Aim: Please put each line of the listing below into a Markdown table with two columns, No. and Line, numbering the rows in order and leaving out any blank lines.

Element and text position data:
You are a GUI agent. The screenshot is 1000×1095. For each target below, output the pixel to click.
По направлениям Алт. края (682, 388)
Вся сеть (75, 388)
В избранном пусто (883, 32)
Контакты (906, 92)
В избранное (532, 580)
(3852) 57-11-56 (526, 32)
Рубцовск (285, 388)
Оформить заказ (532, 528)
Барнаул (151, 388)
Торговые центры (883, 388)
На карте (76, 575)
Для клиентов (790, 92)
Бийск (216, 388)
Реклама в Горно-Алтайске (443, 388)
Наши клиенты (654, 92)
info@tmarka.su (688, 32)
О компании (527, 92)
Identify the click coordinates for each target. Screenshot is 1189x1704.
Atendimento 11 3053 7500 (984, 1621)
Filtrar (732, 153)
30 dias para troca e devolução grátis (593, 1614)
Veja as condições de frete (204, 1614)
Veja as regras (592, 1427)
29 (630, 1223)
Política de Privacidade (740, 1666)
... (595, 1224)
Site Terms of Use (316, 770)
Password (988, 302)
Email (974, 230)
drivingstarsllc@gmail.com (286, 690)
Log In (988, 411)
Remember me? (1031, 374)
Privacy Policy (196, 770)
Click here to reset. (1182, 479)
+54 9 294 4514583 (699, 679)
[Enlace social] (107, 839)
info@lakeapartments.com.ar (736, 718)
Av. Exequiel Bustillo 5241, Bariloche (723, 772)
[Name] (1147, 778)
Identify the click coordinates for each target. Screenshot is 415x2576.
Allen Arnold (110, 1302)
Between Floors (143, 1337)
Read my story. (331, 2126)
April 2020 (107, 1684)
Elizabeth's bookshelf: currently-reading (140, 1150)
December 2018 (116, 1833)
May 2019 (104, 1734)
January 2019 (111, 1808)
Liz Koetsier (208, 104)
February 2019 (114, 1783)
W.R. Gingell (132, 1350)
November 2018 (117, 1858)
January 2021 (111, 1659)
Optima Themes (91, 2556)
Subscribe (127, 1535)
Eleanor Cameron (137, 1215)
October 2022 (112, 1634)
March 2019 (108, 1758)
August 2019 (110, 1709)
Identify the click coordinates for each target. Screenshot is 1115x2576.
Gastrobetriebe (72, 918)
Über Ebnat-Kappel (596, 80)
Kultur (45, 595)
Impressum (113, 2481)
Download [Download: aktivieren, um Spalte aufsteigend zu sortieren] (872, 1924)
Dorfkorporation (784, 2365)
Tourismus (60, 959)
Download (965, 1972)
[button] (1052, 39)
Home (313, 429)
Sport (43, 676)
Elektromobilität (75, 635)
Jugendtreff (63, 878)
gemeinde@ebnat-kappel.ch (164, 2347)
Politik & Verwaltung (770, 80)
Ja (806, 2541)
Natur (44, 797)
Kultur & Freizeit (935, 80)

Solution for this problem:
| No. | Line |
|---|---|
| 1 | You are a GUI agent. The screenshot is 1000×1095. For each target below, output the pixel to click. |
| 2 | По направлениям Алт. края (682, 388) |
| 3 | Вся сеть (75, 388) |
| 4 | В избранном пусто (883, 32) |
| 5 | Контакты (906, 92) |
| 6 | В избранное (532, 580) |
| 7 | (3852) 57-11-56 (526, 32) |
| 8 | Рубцовск (285, 388) |
| 9 | Оформить заказ (532, 528) |
| 10 | Барнаул (151, 388) |
| 11 | Торговые центры (883, 388) |
| 12 | На карте (76, 575) |
| 13 | Для клиентов (790, 92) |
| 14 | Бийск (216, 388) |
| 15 | Реклама в Горно-Алтайске (443, 388) |
| 16 | Наши клиенты (654, 92) |
| 17 | info@tmarka.su (688, 32) |
| 18 | О компании (527, 92) |
| 19 | Identify the click coordinates for each target. Screenshot is 1189x1704. |
| 20 | Atendimento 11 3053 7500 (984, 1621) |
| 21 | Filtrar (732, 153) |
| 22 | 30 dias para troca e devolução grátis (593, 1614) |
| 23 | Veja as condições de frete (204, 1614) |
| 24 | Veja as regras (592, 1427) |
| 25 | 29 (630, 1223) |
| 26 | Política de Privacidade (740, 1666) |
| 27 | ... (595, 1224) |
| 28 | Site Terms of Use (316, 770) |
| 29 | Password (988, 302) |
| 30 | Email (974, 230) |
| 31 | drivingstarsllc@gmail.com (286, 690) |
| 32 | Log In (988, 411) |
| 33 | Remember me? (1031, 374) |
| 34 | Privacy Policy (196, 770) |
| 35 | Click here to reset. (1182, 479) |
| 36 | +54 9 294 4514583 (699, 679) |
| 37 | [Enlace social] (107, 839) |
| 38 | info@lakeapartments.com.ar (736, 718) |
| 39 | Av. Exequiel Bustillo 5241, Bariloche (723, 772) |
| 40 | [Name] (1147, 778) |
| 41 | Identify the click coordinates for each target. Screenshot is 415x2576. |
| 42 | Allen Arnold (110, 1302) |
| 43 | Between Floors (143, 1337) |
| 44 | Read my story. (331, 2126) |
| 45 | April 2020 (107, 1684) |
| 46 | Elizabeth's bookshelf: currently-reading (140, 1150) |
| 47 | December 2018 (116, 1833) |
| 48 | May 2019 (104, 1734) |
| 49 | January 2019 (111, 1808) |
| 50 | Liz Koetsier (208, 104) |
| 51 | February 2019 (114, 1783) |
| 52 | W.R. Gingell (132, 1350) |
| 53 | November 2018 (117, 1858) |
| 54 | January 2021 (111, 1659) |
| 55 | Optima Themes (91, 2556) |
| 56 | Subscribe (127, 1535) |
| 57 | Eleanor Cameron (137, 1215) |
| 58 | October 2022 (112, 1634) |
| 59 | March 2019 (108, 1758) |
| 60 | August 2019 (110, 1709) |
| 61 | Identify the click coordinates for each target. Screenshot is 1115x2576. |
| 62 | Gastrobetriebe (72, 918) |
| 63 | Über Ebnat-Kappel (596, 80) |
| 64 | Kultur (45, 595) |
| 65 | Impressum (113, 2481) |
| 66 | Download [Download: aktivieren, um Spalte aufsteigend zu sortieren] (872, 1924) |
| 67 | Dorfkorporation (784, 2365) |
| 68 | Tourismus (60, 959) |
| 69 | Download (965, 1972) |
| 70 | [button] (1052, 39) |
| 71 | Home (313, 429) |
| 72 | Sport (43, 676) |
| 73 | Elektromobilität (75, 635) |
| 74 | Jugendtreff (63, 878) |
| 75 | gemeinde@ebnat-kappel.ch (164, 2347) |
| 76 | Politik & Verwaltung (770, 80) |
| 77 | Ja (806, 2541) |
| 78 | Natur (44, 797) |
| 79 | Kultur & Freizeit (935, 80) |